The ride has been… well, extremely bumpy. The guy upstairs has SUCH a great sense of humor. He lets me run wild, amok as a shooting-off-the-mouth tomboy more than half my life and then when I get pregnant, he gives me every oh-so-typical symptom in the book – throwing up (thank God, I practiced hard during my beer ping pong days), fainting spells, acne, whines, tears at diaper ads…. Oh, what a wonderful ride!
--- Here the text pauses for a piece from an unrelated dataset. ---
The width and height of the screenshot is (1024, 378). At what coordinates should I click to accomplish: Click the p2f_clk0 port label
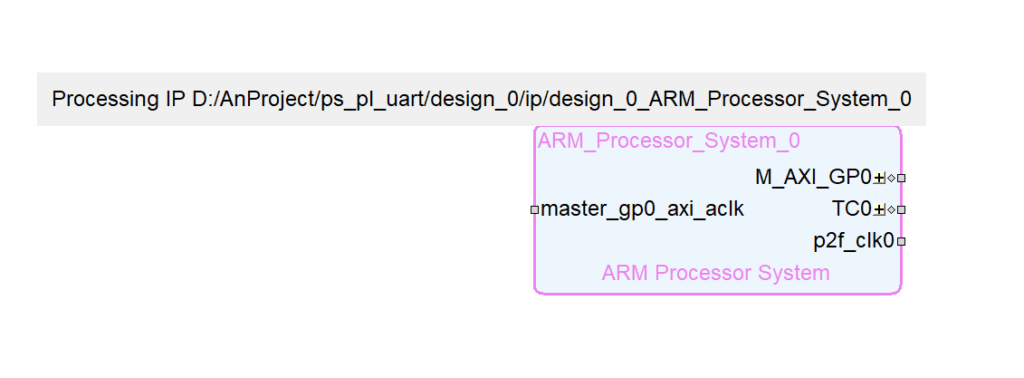pyautogui.click(x=854, y=242)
I thought the reprieve would come in some form perhaps - the sympathetic and ready-to-help reaction from family and friends but there’s that sense of humor again! Some of the reactions were: 

- Finally! You were getting so OLD. 30, aren't you? Hope the baby will be OK and not weird! (Thanks! I hope ‘hormones’ is a good homicide defense)
- Oh! Were you planning? (No, I tripped and fell ofcourse!)
- WOW… how are you going to manage? (Well, lucky me, I am pregnant with an excellent dish washer, lawn mover and laundry folder!)
- Congrats! Surprise was it? Never imagined! (Yes…yes… total mistake this one! We are gonna call it Oops!)
- So you did it! (Gosh, how else?!)
- Nice but were you guys trying? (Yeah, real hard and drunk!)
- So are you gonna quit work? (yes, life stops for me now… I am going quit my job, cut my cable, electricity and move to the forest and become Amish) 
- I hope you gave up drinking (Nope, why stop now? Got me here, it better see me through!)
- What? OMG… Really? For real? Why didn't you tell me? 3 months? And NOW you tell us? (Sorry that I didn't invite you to the pee-on-the-stick event)

Then there are those who immediately reach out and touch/rub/tap/pat your tummy… I mean, really? My uterus is much lower than that - that bump you are lovingly rubbing was my after lunch snack! Also why don’t you  rub my boobs too? They are mighty sore! I especially love it when absolute strangers reach out and rub my tummy - on subways, at work, in line at Starbucks (where I am trying to hide and buy regular coffee than decaf!), in the ladies room and even when I am stuffing my face. 

Sigh! How much more of all this would I tolerate, I don’t know but I knew I was gonna love being here when I saw the little thing’s heartbeat… and then saw it wriggling around and kicking out and moving about… I must admit, it’s something else! Never mind, the bloating, the nausea, the gas (oh the gas!), the expanding waistline & boobs & butt… never mind the lack of energy, appetite or sex … I think I will be very very happy, come this November (2010)! 
I am excited & scared but c'mon… a little whiny thing… how hard can it be? <gulp>. 

To the moms everywhere- WOW to you. To the ones planning a baby: Let's be stupid and incredible together. 
And to my single & no-kids friends: You bloody lucky B******!